→ **WHAT IS EXPECTED**
Could you write out the mailing-list reply below on the pci-devaddr patch, word for word and in full?

→ **GIVEN PASSAGE**
------------------------------------

From: "Michael S. Tsirkin" <mst@redhat.com>
To: Alex Williamson <alex.williamson@redhat.com>
Cc: Jan Kiszka <jan.kiszka@web.de>, qemu-devel <qemu-devel@nongnu.org>
Subject: Re: [Qemu-devel] [PATCH 13/13] qdev-properties: Add pci-devaddr property
Date: Sun, 10 Jun 2012 19:22:55 +0300 [thread overview]
Message-ID: <20120610162253.GA9879@redhat.com> (raw)
In-Reply-To: <1339343897.26976.263.camel@ul30vt>
On Sun, Jun 10, 2012 at 09:58:17AM -0600, Alex Williamson wrote:
> On Sun, 2012-06-10 at 18:37 +0300, Michael S. Tsirkin wrote:
> > On Sun, Jun 10, 2012 at 09:15:10AM -0600, Alex Williamson wrote:
> > > On Sun, 2012-06-10 at 17:54 +0300, Michael S. Tsirkin wrote:
> > > > On Sun, Jun 10, 2012 at 08:41:03AM -0600, Alex Williamson wrote:
> > > > > On Sun, 2012-06-10 at 17:03 +0300, Michael S. Tsirkin wrote:
> > > > > > On Sun, Jun 10, 2012 at 07:41:51AM -0600, Alex Williamson wrote:
> > > > > > > > > >>>> vfio_pci.c contains a nice function called "parse_hostaddr". You may
> > > > > > > > > >>>> guess what it does. ;)
> > > > > > > > > >>>
> > > > > > > > > >>> Interesting. Why? This looks strange to me:
> > > > > > > > > >>> I would expect the admin to bind a device to vfio
> > > > > > > > > >>> the way it's now bound to a stub.
> > > > > > > > > >>> The pass /dev/vfioXXX to qemu.
> > > > > > > > > >>
> > > > > > > > > >> That's the "libvirt way". We surely also want the "qemu command line
> > > > > > > > > >> way" for which this kind of service is needed.
> > > > > > > > > >>
> > > > > > > > > >> Jan
> > > > > > > > > >>
> > > > > > > > > >
> > > > > > > > > > Yes, I imagine the qemu command line passing in /dev/vfioXXX,
> > > > > > > > > > the libvirt way will pass in an fd for above. No?
> > > > > > > > >
> > > > > > > > > As far as I understand the API, there is no device file per assigned
> > > > > > > > > device.
> > > > > > > >
> > > > > > > > Does it do pci_get_domain_bus_and_slot like kvm then?

------------------------------------

→ **DATA SECTION**
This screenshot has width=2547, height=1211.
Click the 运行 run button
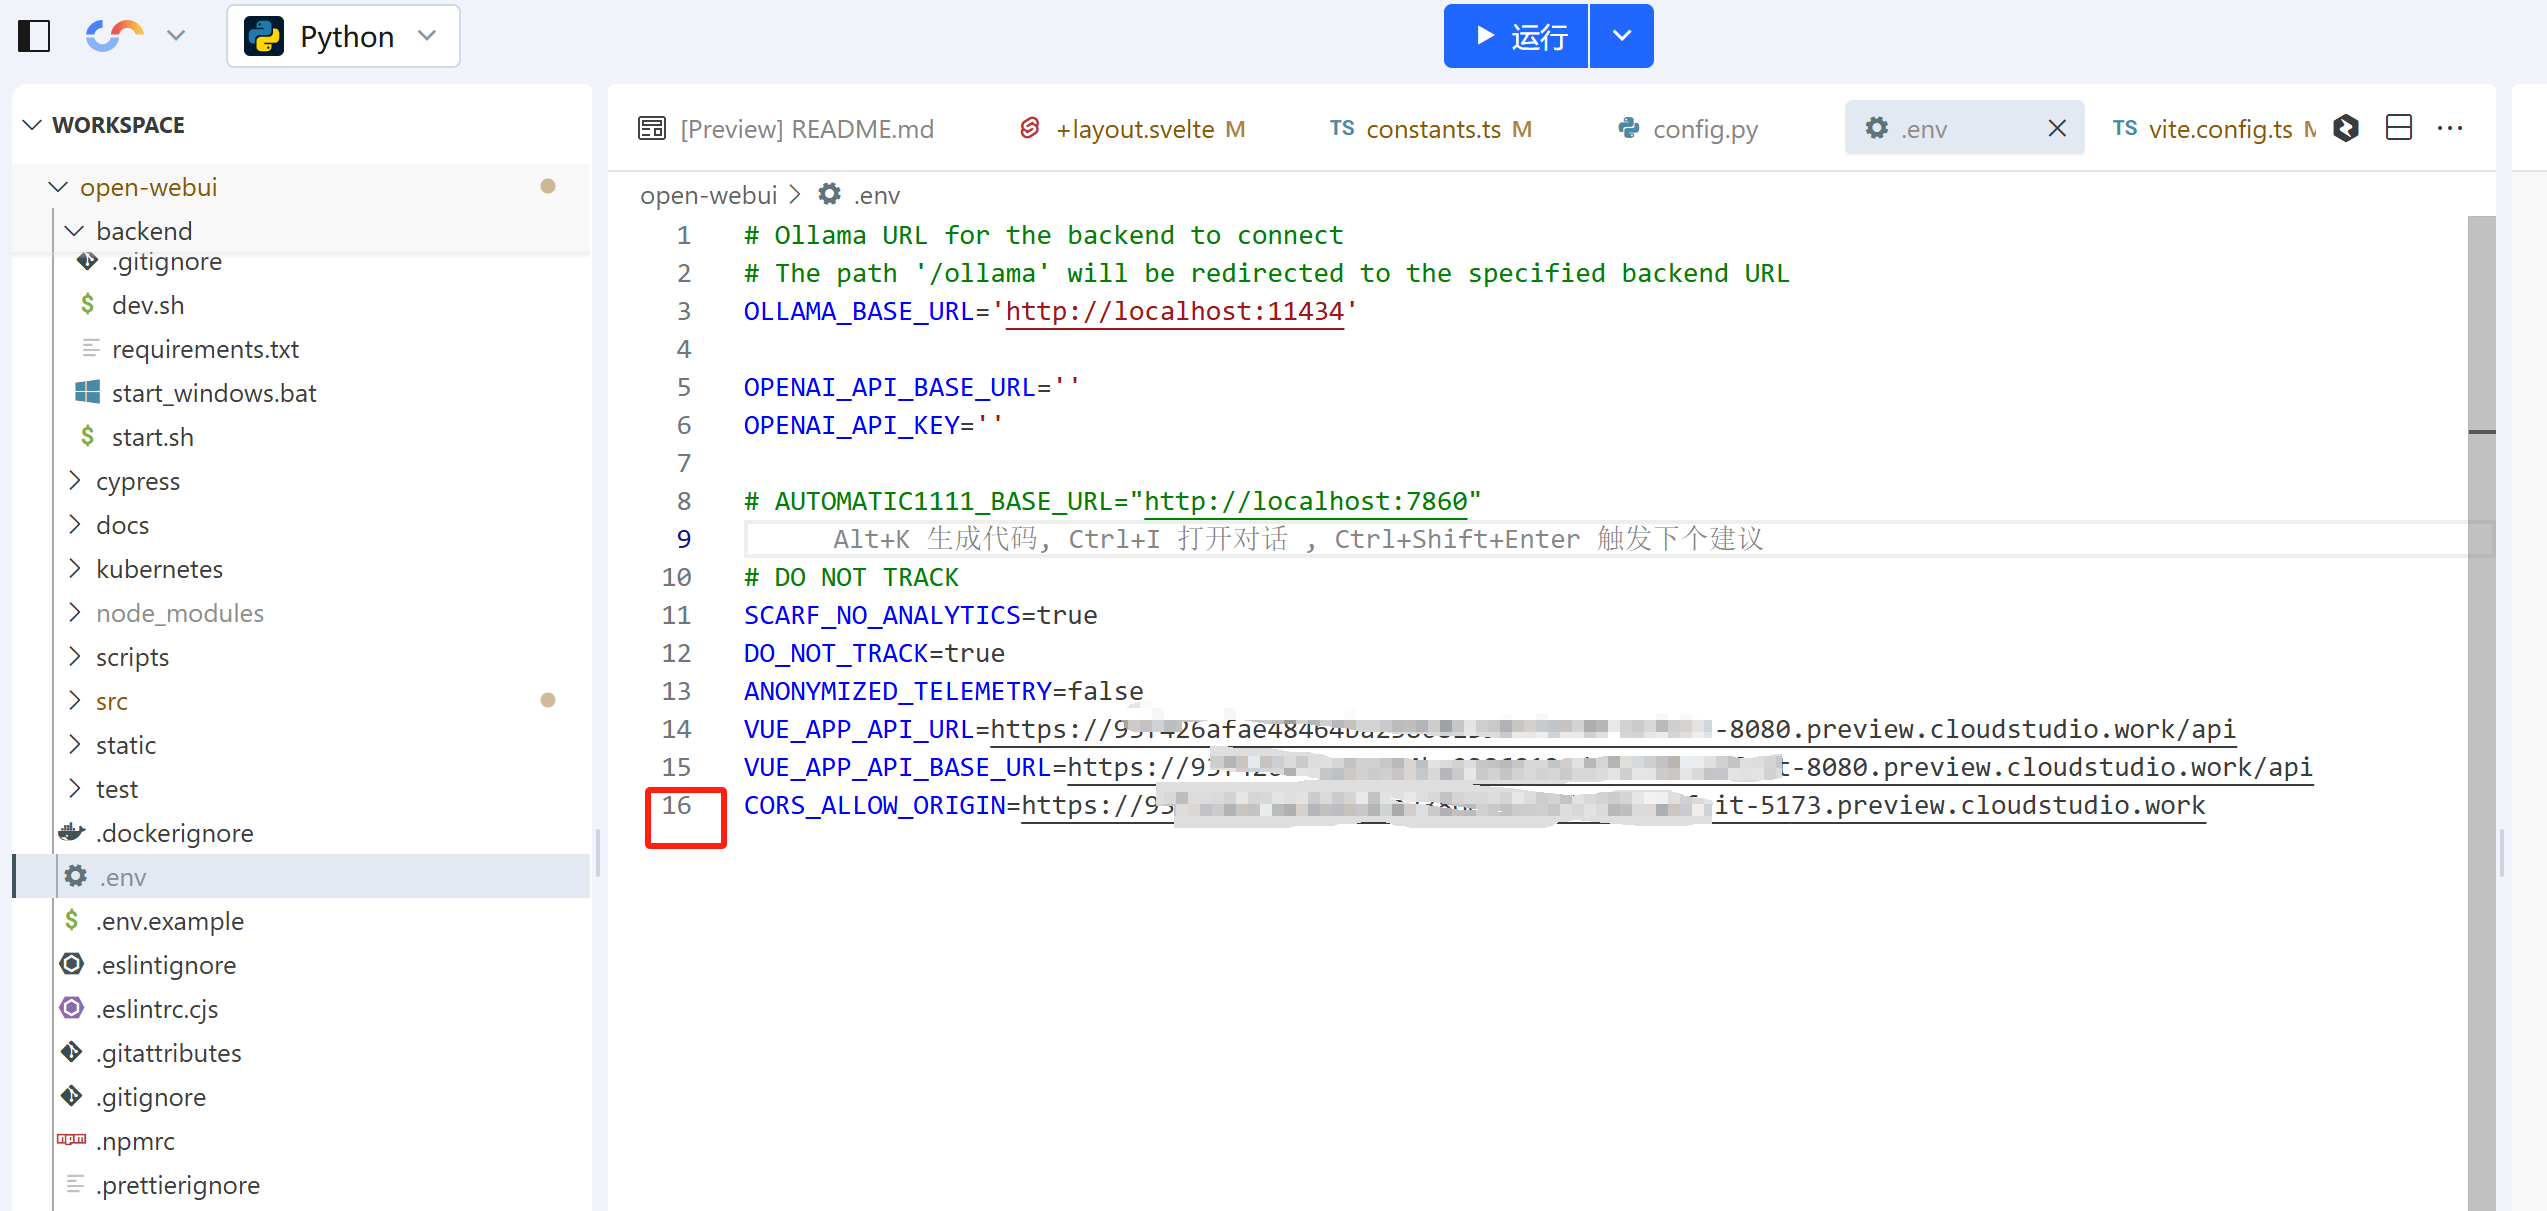pyautogui.click(x=1516, y=37)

------------------------------------

→ **EXERCISE SOLUTION**
From: "Michael S. Tsirkin" <mst@redhat.com>
To: Alex Williamson <alex.williamson@redhat.com>
Cc: Jan Kiszka <jan.kiszka@web.de>, qemu-devel <qemu-devel@nongnu.org>
Subject: Re: [Qemu-devel] [PATCH 13/13] qdev-properties: Add pci-devaddr property
Date: Sun, 10 Jun 2012 19:22:55 +0300 [thread overview]
Message-ID: <20120610162253.GA9879@redhat.com> (raw)
In-Reply-To: <1339343897.26976.263.camel@ul30vt>
On Sun, Jun 10, 2012 at 09:58:17AM -0600, Alex Williamson wrote:
> On Sun, 2012-06-10 at 18:37 +0300, Michael S. Tsirkin wrote:
> > On Sun, Jun 10, 2012 at 09:15:10AM -0600, Alex Williamson wrote:
> > > On Sun, 2012-06-10 at 17:54 +0300, Michael S. Tsirkin wrote:
> > > > On Sun, Jun 10, 2012 at 08:41:03AM -0600, Alex Williamson wrote:
> > > > > On Sun, 2012-06-10 at 17:03 +0300, Michael S. Tsirkin wrote:
> > > > > > On Sun, Jun 10, 2012 at 07:41:51AM -0600, Alex Williamson wrote:
> > > > > > > > > >>>> vfio_pci.c contains a nice function called "parse_hostaddr". You may
> > > > > > > > > >>>> guess what it does. ;)
> > > > > > > > > >>>
> > > > > > > > > >>> Interesting. Why? This looks strange to me:
> > > > > > > > > >>> I would expect the admin to bind a device to vfio
> > > > > > > > > >>> the way it's now bound to a stub.
> > > > > > > > > >>> The pass /dev/vfioXXX to qemu.
> > > > > > > > > >>
> > > > > > > > > >> That's the "libvirt way". We surely also want the "qemu command line
> > > > > > > > > >> way" for which this kind of service is needed.
> > > > > > > > > >>
> > > > > > > > > >> Jan
> > > > > > > > > >>
> > > > > > > > > >
> > > > > > > > > > Yes, I imagine the qemu command line passing in /dev/vfioXXX,
> > > > > > > > > > the libvirt way will pass in an fd for above. No?
> > > > > > > > >
> > > > > > > > > As far as I understand the API, there is no device file per assigned
> > > > > > > > > device.
> > > > > > > >
> > > > > > > > Does it do pci_get_domain_bus_and_slot like kvm then?